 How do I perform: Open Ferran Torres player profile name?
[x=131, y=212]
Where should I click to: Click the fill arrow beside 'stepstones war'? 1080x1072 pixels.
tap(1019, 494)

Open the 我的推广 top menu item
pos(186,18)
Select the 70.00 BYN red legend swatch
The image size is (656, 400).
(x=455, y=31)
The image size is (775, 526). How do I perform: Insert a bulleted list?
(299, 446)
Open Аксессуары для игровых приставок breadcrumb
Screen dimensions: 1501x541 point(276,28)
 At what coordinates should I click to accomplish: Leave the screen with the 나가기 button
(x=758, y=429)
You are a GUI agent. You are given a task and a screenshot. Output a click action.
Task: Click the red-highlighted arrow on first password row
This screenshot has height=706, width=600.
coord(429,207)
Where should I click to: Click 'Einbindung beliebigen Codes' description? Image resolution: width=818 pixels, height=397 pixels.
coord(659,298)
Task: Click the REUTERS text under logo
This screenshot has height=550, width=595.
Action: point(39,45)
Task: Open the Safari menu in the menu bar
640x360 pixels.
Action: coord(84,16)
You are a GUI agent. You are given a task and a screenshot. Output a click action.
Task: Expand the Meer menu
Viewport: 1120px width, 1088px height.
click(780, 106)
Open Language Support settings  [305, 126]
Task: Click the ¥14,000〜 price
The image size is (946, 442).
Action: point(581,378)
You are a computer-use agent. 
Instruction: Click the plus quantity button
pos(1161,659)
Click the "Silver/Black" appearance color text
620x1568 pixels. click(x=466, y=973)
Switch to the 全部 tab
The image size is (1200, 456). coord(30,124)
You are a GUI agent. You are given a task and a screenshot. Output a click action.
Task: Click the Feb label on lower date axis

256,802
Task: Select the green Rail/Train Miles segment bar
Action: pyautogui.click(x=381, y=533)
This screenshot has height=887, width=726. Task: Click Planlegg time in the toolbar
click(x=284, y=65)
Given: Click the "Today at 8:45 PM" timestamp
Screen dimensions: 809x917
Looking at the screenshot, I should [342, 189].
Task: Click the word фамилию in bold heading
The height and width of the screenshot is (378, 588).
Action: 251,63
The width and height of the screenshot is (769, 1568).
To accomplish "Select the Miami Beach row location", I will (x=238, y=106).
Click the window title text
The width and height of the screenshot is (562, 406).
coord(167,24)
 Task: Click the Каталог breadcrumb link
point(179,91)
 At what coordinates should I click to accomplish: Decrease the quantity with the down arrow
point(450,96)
*-*-*
§ **DIRECTIONS FOR THIS TASK**
Repeat the whole listing word for word.

§ **YOUR RESPONSE**
 How do I perform: Open Ferran Torres player profile name?
[x=131, y=212]
Where should I click to: Click the fill arrow beside 'stepstones war'? 1080x1072 pixels.
tap(1019, 494)

Open the 我的推广 top menu item
pos(186,18)
Select the 70.00 BYN red legend swatch
The image size is (656, 400).
(x=455, y=31)
The image size is (775, 526). How do I perform: Insert a bulleted list?
(299, 446)
Open Аксессуары для игровых приставок breadcrumb
Screen dimensions: 1501x541 point(276,28)
 At what coordinates should I click to accomplish: Leave the screen with the 나가기 button
(x=758, y=429)
You are a GUI agent. You are given a task and a screenshot. Output a click action.
Task: Click the red-highlighted arrow on first password row
This screenshot has height=706, width=600.
coord(429,207)
Where should I click to: Click 'Einbindung beliebigen Codes' description? Image resolution: width=818 pixels, height=397 pixels.
coord(659,298)
Task: Click the REUTERS text under logo
This screenshot has height=550, width=595.
Action: point(39,45)
Task: Open the Safari menu in the menu bar
640x360 pixels.
Action: coord(84,16)
You are a GUI agent. You are given a task and a screenshot. Output a click action.
Task: Expand the Meer menu
Viewport: 1120px width, 1088px height.
click(780, 106)
Open Language Support settings  [305, 126]
Task: Click the ¥14,000〜 price
The image size is (946, 442).
Action: point(581,378)
You are a computer-use agent. 
Instruction: Click the plus quantity button
pos(1161,659)
Click the "Silver/Black" appearance color text
620x1568 pixels. click(x=466, y=973)
Switch to the 全部 tab
The image size is (1200, 456). coord(30,124)
You are a GUI agent. You are given a task and a screenshot. Output a click action.
Task: Click the Feb label on lower date axis

256,802
Task: Select the green Rail/Train Miles segment bar
Action: pyautogui.click(x=381, y=533)
This screenshot has height=887, width=726. Task: Click Planlegg time in the toolbar
click(x=284, y=65)
Given: Click the "Today at 8:45 PM" timestamp
Screen dimensions: 809x917
Looking at the screenshot, I should [342, 189].
Task: Click the word фамилию in bold heading
The height and width of the screenshot is (378, 588).
Action: 251,63
The width and height of the screenshot is (769, 1568).
To accomplish "Select the Miami Beach row location", I will (x=238, y=106).
Click the window title text
The width and height of the screenshot is (562, 406).
coord(167,24)
 Task: Click the Каталог breadcrumb link
point(179,91)
 At what coordinates should I click to accomplish: Decrease the quantity with the down arrow
point(450,96)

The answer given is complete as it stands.